→ DIRECTION 1
Rewrite the paragraph of the court opinion that begins "So viewed, the evidence established" in fewer words, keeping its main facts.
→ DIRECTION 2
Take the stretch of the court opinion from "In an unpublished" through "set forth below." and give it again with "order" in place of every "mandate".
→ DIRECTION 3
List every number the court opinion uses to identify a law or a case, such as a code section, docket number or reporter citation.

→ SELECTION
___
Armstrong v. Commonwealth
Armstrong v. Commonwealth
070rehearing
UPON A REHEARING EN BANC
Eric Wayne Armstrong, appellant, was convicted in a bench trial of possession of a firearm by a convicted felon, in violation of Code § 18.2-308.2.
In an unpublished opinion, a divided panel of this Court affirmed the conviction. Armstrong v. Commonwealth, No. 1388-99-3, 2000 WL 1724998 (Va.Ct.App. Nov. 21, 2000). However, we stayed the mandate of that decision and granted a rehearing en banc. Upon rehearing en banc, the stay of the mandate is lifted, and the judgment of the trial court is affirmed for the reasons set forth below.
I.
“Under familiar principles of appellate review, we examine the evidence in the light most favorable to the Commonwealth, the prevailing party below, granting to it all reasonable inferences fairly deducible therefrom.” Green v. Commonwealth,
So viewed, the evidence established that during a search of the appellant’s residence on February 12, 1998, Sheriff Herbert Lightner of Highland County observed what appeared to be a semi-automatic .22 caliber rifle and a BB gun inside a gun cabinet. The gun cabinet was not opened, and neither gun was examined. Neither the rifle nor the BB gun was seized at that time.
___
→ DATA
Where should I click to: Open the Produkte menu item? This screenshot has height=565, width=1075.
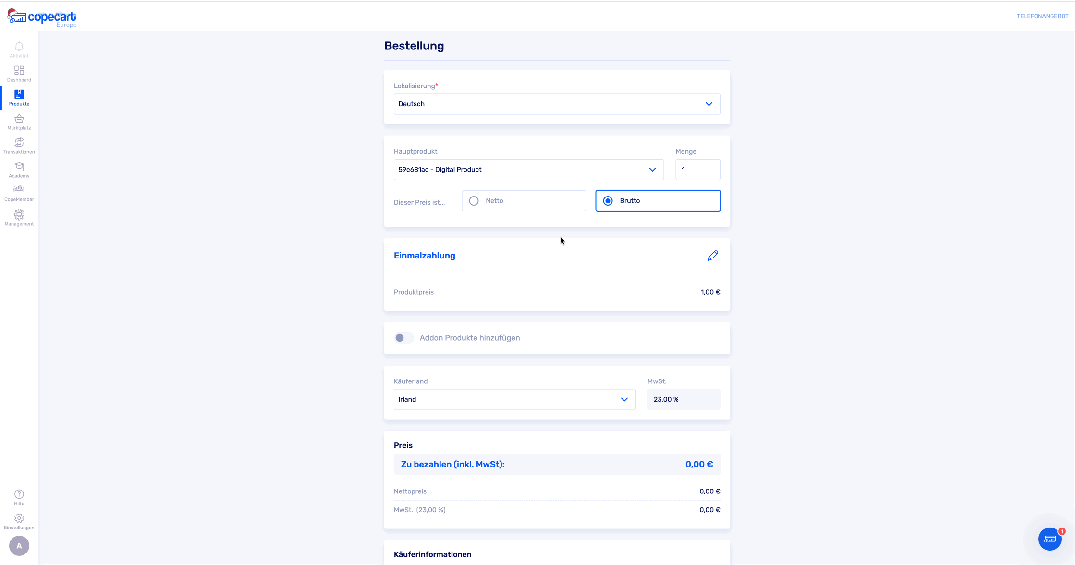click(19, 98)
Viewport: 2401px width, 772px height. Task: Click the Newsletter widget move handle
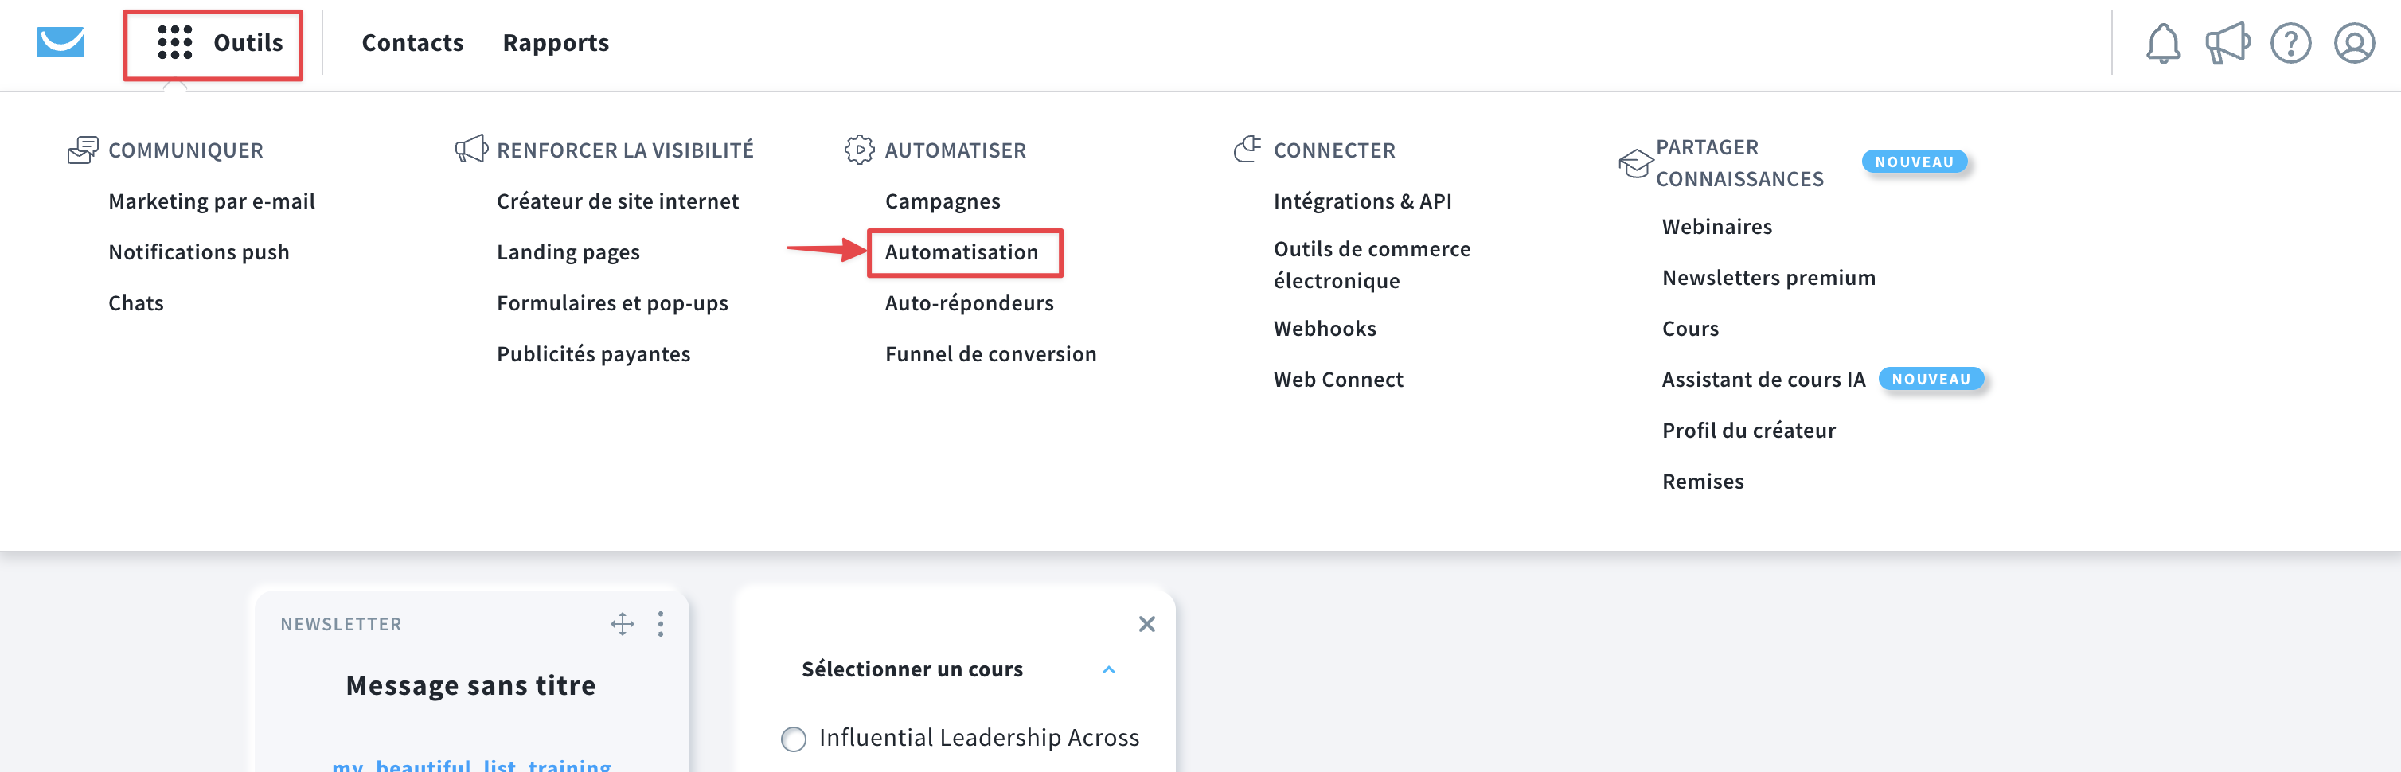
___
→ OUTPUT 1
During a search of the appellant's home on February 12, 1998, Sheriff Herbert Lightner of Highland County saw what looked like a semi-automatic .22 caliber rifle and a BB gun in a gun cabinet. The cabinet stayed closed, and neither gun was examined or seized at that time.

→ OUTPUT 2
In an unpublished opinion, a divided panel of this Court affirmed the conviction. Armstrong v. Commonwealth, No. 1388-99-3, 2000 WL 1724998 (Va.Ct.App. Nov. 21, 2000). However, we stayed the order of that decision and granted a rehearing en banc. Upon rehearing en banc, the stay of the order is lifted, and the judgment of the trial court is affirmed for the reasons set forth below.

→ OUTPUT 3
- Code § 18.2-308.2
- No. 1388-99-3
- 2000 WL 1724998